# Pixel coordinate grounding data:
****

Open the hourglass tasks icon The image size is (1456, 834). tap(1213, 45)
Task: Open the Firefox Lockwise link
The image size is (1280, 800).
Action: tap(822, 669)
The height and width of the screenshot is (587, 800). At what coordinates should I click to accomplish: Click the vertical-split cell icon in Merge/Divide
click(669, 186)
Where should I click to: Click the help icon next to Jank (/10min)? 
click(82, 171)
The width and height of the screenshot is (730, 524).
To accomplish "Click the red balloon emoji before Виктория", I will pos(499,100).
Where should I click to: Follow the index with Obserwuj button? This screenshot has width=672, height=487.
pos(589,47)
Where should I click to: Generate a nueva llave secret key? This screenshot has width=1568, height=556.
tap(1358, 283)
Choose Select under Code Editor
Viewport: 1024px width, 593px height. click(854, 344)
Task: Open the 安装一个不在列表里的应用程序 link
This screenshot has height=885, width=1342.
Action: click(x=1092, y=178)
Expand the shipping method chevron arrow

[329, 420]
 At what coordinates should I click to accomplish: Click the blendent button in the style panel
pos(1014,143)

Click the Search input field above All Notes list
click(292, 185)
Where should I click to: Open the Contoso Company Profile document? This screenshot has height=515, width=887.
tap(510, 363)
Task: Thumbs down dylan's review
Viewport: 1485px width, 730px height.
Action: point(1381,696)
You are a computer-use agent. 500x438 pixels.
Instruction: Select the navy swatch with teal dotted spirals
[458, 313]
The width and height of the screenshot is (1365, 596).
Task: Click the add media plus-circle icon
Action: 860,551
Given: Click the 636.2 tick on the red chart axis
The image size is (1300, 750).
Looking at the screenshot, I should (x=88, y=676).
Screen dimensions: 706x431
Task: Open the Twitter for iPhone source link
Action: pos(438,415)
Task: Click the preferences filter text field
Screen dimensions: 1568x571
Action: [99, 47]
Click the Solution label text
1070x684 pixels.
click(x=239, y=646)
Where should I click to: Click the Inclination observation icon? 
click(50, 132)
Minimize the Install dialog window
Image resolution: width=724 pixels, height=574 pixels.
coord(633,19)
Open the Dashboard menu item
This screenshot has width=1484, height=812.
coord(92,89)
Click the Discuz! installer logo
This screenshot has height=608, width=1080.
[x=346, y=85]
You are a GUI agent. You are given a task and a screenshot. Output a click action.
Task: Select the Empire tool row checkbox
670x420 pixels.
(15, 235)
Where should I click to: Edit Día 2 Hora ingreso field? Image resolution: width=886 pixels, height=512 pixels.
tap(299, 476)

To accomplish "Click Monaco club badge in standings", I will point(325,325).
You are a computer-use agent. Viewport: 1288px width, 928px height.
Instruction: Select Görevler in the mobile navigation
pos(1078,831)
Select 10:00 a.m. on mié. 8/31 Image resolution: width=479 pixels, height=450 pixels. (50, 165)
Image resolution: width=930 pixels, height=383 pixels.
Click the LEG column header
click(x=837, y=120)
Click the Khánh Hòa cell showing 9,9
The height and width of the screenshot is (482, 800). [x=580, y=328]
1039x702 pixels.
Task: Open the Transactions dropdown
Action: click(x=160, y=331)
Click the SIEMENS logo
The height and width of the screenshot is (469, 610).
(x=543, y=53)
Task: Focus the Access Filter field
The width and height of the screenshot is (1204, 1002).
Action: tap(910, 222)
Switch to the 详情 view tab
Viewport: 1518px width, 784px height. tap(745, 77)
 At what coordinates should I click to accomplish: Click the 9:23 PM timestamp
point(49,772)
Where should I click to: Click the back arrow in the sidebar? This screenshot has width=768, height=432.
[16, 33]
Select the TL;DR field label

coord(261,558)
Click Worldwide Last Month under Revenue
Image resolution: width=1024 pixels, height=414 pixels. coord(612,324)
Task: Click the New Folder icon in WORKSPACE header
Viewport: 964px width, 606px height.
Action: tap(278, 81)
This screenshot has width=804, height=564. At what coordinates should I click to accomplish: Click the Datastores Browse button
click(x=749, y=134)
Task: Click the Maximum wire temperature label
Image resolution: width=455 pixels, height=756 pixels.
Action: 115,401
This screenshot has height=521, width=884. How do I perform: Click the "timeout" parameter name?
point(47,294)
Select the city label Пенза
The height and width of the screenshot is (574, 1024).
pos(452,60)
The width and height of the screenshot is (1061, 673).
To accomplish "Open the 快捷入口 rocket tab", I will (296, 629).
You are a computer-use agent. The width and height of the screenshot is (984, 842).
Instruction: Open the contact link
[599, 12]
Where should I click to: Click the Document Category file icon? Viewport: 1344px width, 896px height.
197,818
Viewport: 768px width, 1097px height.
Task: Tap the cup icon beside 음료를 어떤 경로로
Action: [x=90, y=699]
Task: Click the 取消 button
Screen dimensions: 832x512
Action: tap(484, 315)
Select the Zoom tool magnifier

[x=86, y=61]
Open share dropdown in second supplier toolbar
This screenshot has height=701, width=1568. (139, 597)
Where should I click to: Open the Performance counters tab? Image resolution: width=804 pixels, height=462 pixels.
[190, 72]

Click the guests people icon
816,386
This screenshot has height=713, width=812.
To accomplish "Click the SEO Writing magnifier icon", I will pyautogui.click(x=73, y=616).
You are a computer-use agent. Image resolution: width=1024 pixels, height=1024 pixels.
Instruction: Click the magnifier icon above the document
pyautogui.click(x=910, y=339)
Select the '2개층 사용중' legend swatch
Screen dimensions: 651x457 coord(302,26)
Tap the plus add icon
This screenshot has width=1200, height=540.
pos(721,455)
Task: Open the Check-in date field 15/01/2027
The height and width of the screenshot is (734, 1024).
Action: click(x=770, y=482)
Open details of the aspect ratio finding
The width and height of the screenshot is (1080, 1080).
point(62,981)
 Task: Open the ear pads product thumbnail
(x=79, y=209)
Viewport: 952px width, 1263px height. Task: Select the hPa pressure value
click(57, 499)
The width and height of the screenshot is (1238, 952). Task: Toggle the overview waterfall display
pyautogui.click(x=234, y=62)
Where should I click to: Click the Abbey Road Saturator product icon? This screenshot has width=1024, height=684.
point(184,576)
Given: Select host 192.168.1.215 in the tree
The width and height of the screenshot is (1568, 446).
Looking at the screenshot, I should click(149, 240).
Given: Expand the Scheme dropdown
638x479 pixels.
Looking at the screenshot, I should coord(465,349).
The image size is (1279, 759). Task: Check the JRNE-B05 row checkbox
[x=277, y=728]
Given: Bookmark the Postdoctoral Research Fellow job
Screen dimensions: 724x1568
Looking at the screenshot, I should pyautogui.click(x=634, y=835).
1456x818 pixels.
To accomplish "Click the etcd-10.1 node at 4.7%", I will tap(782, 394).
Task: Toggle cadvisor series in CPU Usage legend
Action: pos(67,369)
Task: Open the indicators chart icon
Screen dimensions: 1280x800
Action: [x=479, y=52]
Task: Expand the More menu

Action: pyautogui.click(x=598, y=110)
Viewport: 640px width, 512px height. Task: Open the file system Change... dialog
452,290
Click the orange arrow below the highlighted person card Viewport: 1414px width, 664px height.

****

# EXERCISE DETAILS:
A bare number is the whole answer: state how many lines in the data above contain "chart".

# ANSWER SECTION:
2